**TAREAS POR REALIZAR:**
(a) Imprime, tal cual aparece, el fragmento del texto sobre el mito del mercado laboral que empieza con las palabras que contienen "El problema al que debemos" y termina con "política y sociedad.".
(b) Responde estas preguntas con lo que dice el texto sobre el mito del mercado laboral:
(i) ¿De qué depende realmente la remuneración que obtienen los trabajadores?
(ii) ¿Qué país se menciona como ejemplo de lugar donde ya opera un complemento salarial?
(iii) ¿En qué momento de la vida de una persona comienza su formación?
(c) Escribe la continuación del texto sobre el mito del mercado laboral a partir de su última oración.

**TEXTO PARA LEER:**
***
Si creemos en el mito del mercado laboral, resultará que en una sociedad sana las personas obtienen lo necesario para vivir básicamente a partir de su trabajo. Este trabajo es remunerado y esa remuneración será mayor en función de su calidad. A partir de ahí, serán el esfuerzo y la educación lo que determine el nivel de vida de las personas. Quien tiene una buena formación y capacidad de esfuerzo obtendrá un trabajo bien retribuido, quien carece de alguna de estas cualidades tendrá una vida peor.
La capacidad de trabajo es, en principio, innata al individuo. La educación, en cambio, no depende totalmente de él. La formación comienza cuando la persona es tan solo un niño que apenas ha roto a hablar. Es por eso que una sociedad, con independencia de su modelo económico, debería preocuparse por la educación de sus niños ya que de tal educación dependerá la riqueza futura de la sociedad.
Al final, por tanto, todo se reduce a educación y esfuerzo. El problema es que se trata tan solo de un mito o un cuento; pero condiciona de forma determinante los debates políticos, sociales y económicos. Así, por ejemplo, la constante llamada a orientar la educación a la satisfacción de las necesidades de la economía.
La realidad es otra. La remuneración que obtienen los trabajadores no dependen de la calidad de su actividad, sino del cruce entre la oferta y la demanda de la mano de obra. Cuanto mayor es la oferta de mano de obra para una misma demanda, más bajo es el salario. De igual forma, a igual oferta de mano de obra, cualquier disminución de la demanda hará que bajen los salarios, cuando disminuye la demanda de mano de obra y aumenta su oferta los salarios se desploman. Esta es seguramente la situación en la que nos encontramos ahora, tal como intentaba mostrar hace un tiempo. Este es el problema al que nos enfrentamos y ni un mayor esfuerzo por parte de los trabajadores ni una mejora de la educación conseguirán cambiar esto en su esencia, tan solo matizar o retrasar lo inevitable.
El problema al que debemos hacer frente, tanto en España como en otros países, es el de que el trabajo y el salario han dejado de ser un mecanismo adecuado para distribuir los recursos entre las personas. Algunos índices de que esto está pasando pueden encontrarse ya en nuestra política y sociedad.
Así, en las últimas elecciones generales se planteó de una forma concreta y precisa la necesidad de establecer un complemento salarial en España semejante a los que ya operan en otros países, Estados Unidos, por ejemplo. El diagnóstico es que en la actualidad nos encontramos con trabajadores pobres; es decir, personas que pese a tener un trabajo no obtienen los suficientes recursos como para vivir con un mínimo de dignidad. Esto es, el mercado de trabajo no permite que el salario que de él resulta sea adecuado para una sociedad equilibrada. Ante esto la propuesta es la de complementar con fondos públicos ese salario con el fin de que los trabajadores puedan alcanzar un nivel de vida suficiente.
***
**DATOS PROPORCIONADOS:**
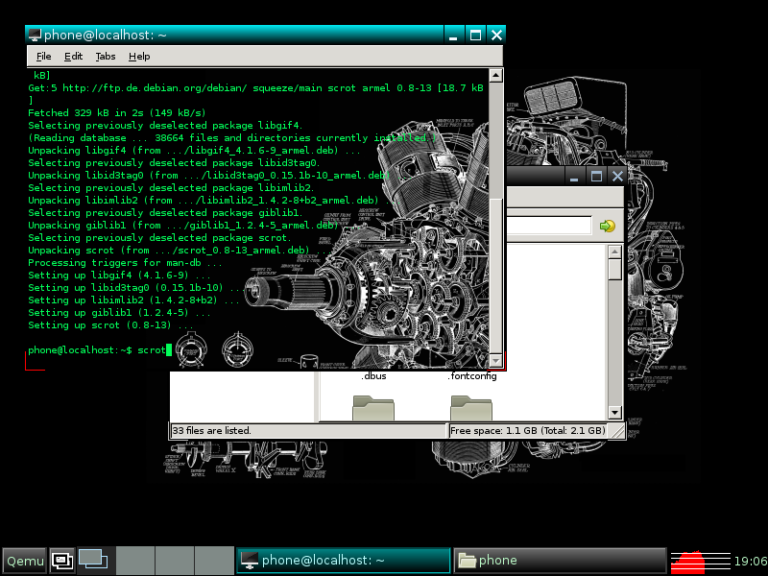This screenshot has width=768, height=576.
Task: Expand the Tabs menu
Action: (x=105, y=57)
***
**RESPUESTAS ESCRITAS:**
(a)
El problema al que debemos hacer frente, tanto en España como en otros países, es el de que el trabajo y el salario han dejado de ser un mecanismo adecuado para distribuir los recursos entre las personas. Algunos índices de que esto está pasando pueden encontrarse ya en nuestra política y sociedad.

(b)
(i) Del cruce entre la oferta y la demanda de la mano de obra.
(ii) Estados Unidos.
(iii) Cuando la persona es tan solo un niño que apenas ha roto a hablar.

(c)
La crítica que se ha lanzado a la propuesta es la de que su introducción supondría incentivar a los empleadores para que paguen salarios aún más bajos; pero creo que tal crítica no se sostiene. Lo que debemos preguntarnos es si en caso de que no se introduzca dicho complemento los empleadores subirán los salarios, y la respuesta es que no, porque el salario no viene determinado por las necesidades de los trabajadores, sino por el encuentro entre oferta y demanda de trabajo. Si existen tantos trabajadores buscando empleo que están dispuestos a contratarse tan solo por un plato de arroz los empleadores no pagarán más a salvo de que se les obligue. Y actualmente obligarles es complicado porque las imposiciones de salarios y condiciones laborales mínimos en un determinado país pueden ser sorteados mediante la deslocalización de la producción. Así pues, no parece tan descabellado establecer ese complemento salarial; porque de no hacerlo ¿cómo conseguiremos evitar la pobreza de los trabajadores?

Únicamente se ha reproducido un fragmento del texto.